▶ **Work task**:
From the first line of the data down to and including the line with "Task: Click the magnifier", copy everything exactly, leaving out pictures.

▶ **Extracted records**:
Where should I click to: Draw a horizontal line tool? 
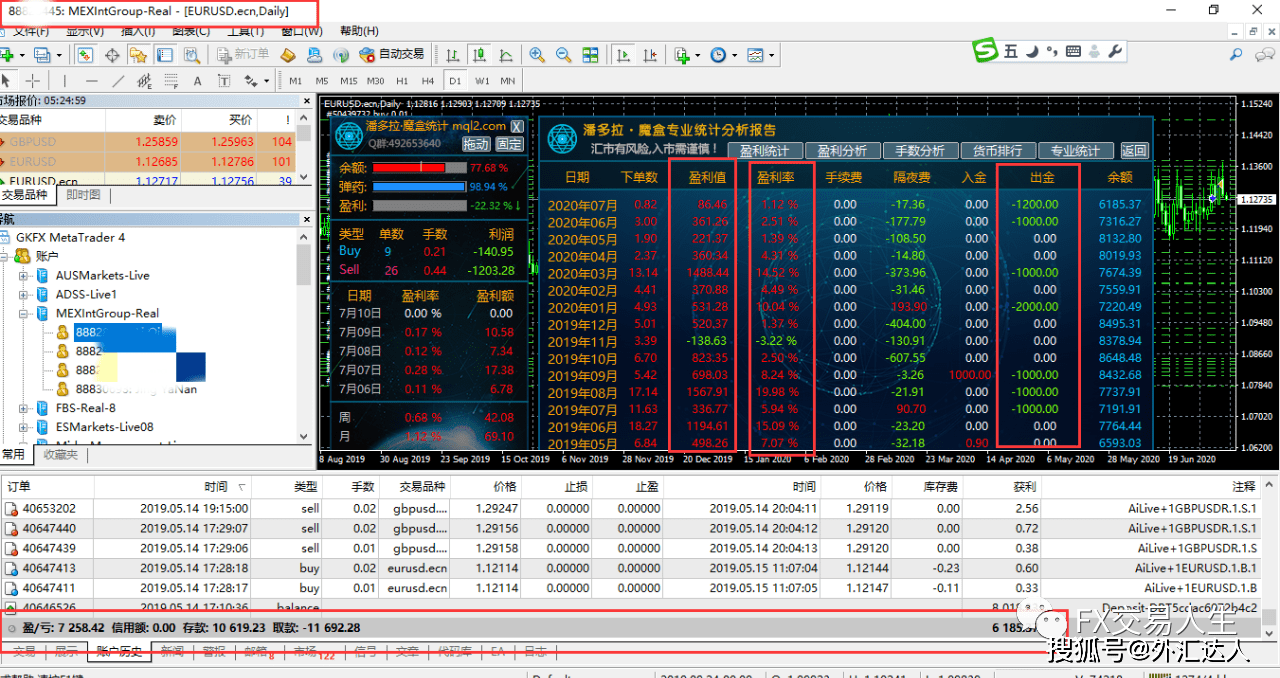[x=92, y=81]
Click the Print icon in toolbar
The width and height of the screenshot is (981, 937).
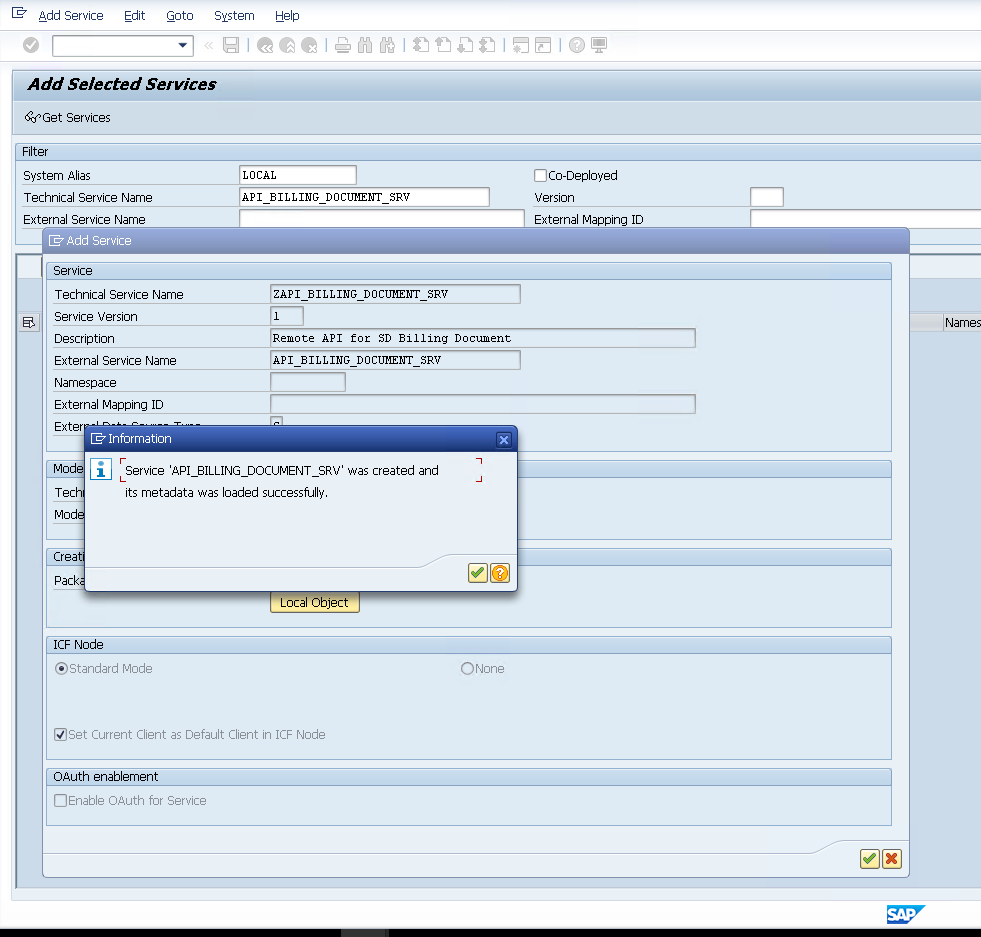[342, 45]
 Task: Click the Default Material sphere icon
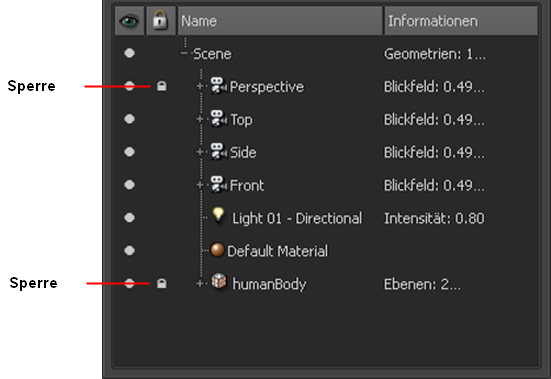[217, 250]
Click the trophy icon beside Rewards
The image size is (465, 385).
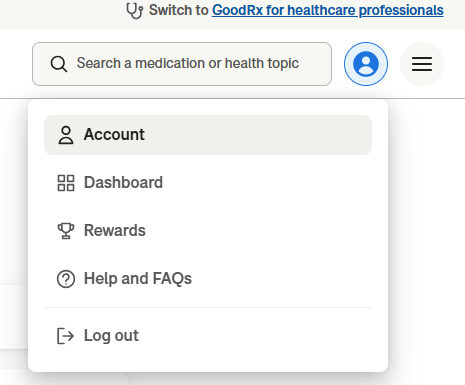tap(66, 231)
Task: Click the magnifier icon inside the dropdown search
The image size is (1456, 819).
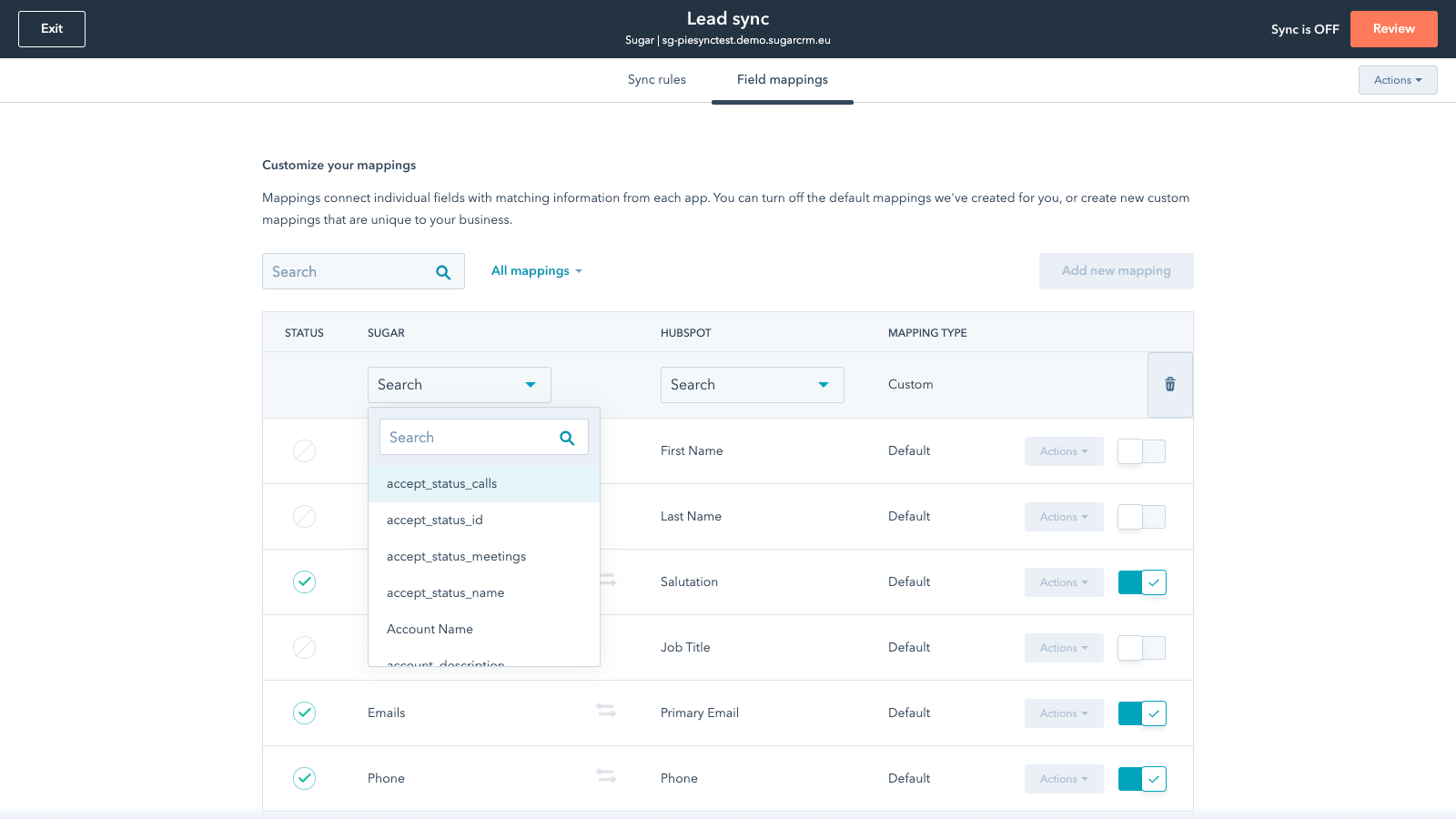Action: (567, 438)
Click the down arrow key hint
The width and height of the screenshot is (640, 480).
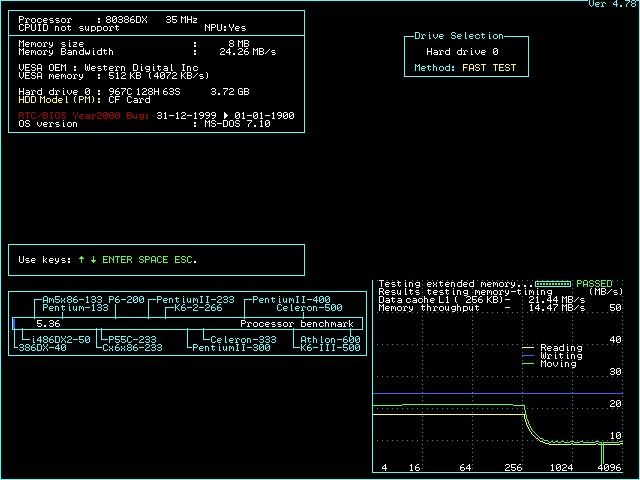93,260
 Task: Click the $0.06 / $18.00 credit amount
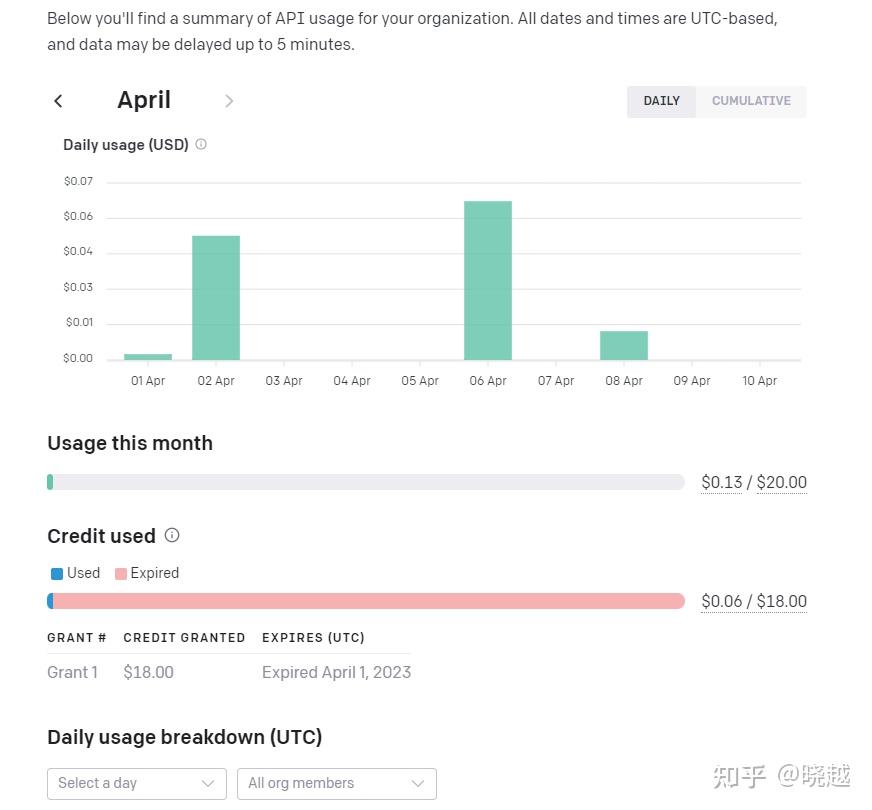pyautogui.click(x=754, y=601)
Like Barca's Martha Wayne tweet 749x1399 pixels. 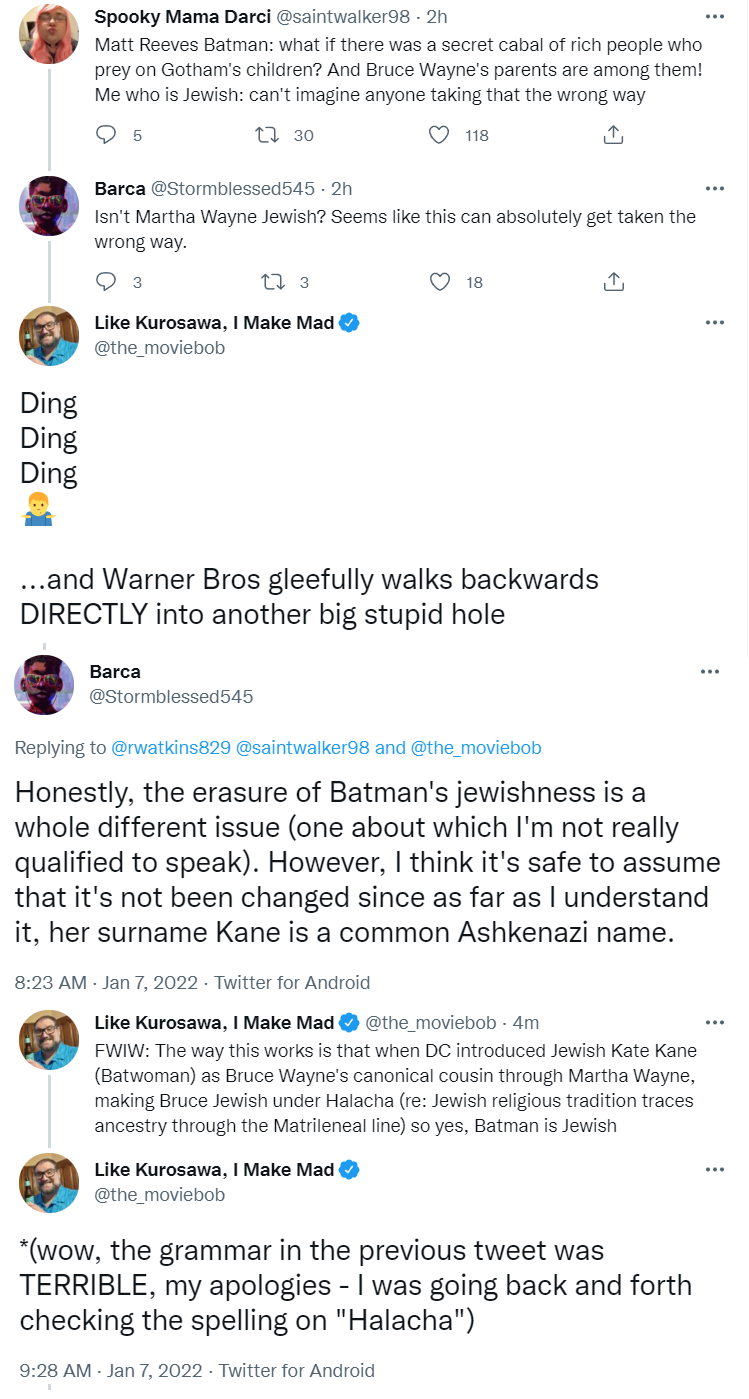pos(439,282)
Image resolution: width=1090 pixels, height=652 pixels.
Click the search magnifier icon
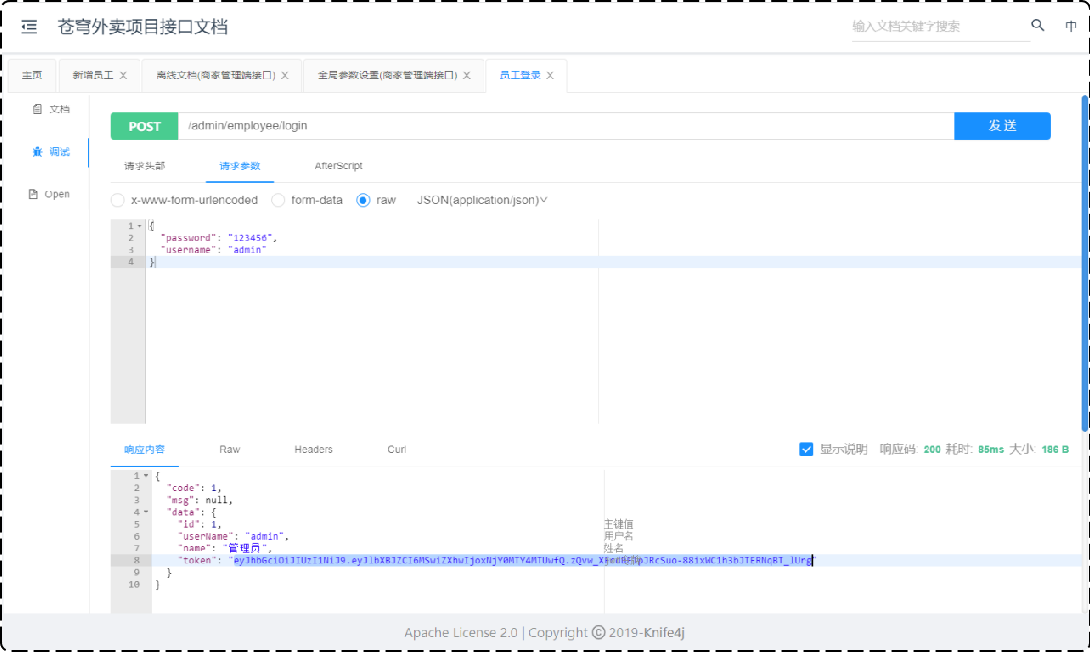[x=1038, y=26]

▶ **Reply to the exercise**:
Where should I click to: Draw a horizontal line tool? 
[x=92, y=81]
Click the Print icon in toolbar
The width and height of the screenshot is (981, 937).
[342, 45]
 Task: Click the Default Material sphere icon
[217, 250]
Click the trophy icon beside Rewards
The image size is (465, 385).
tap(66, 231)
Task: Click the magnifier icon inside the dropdown search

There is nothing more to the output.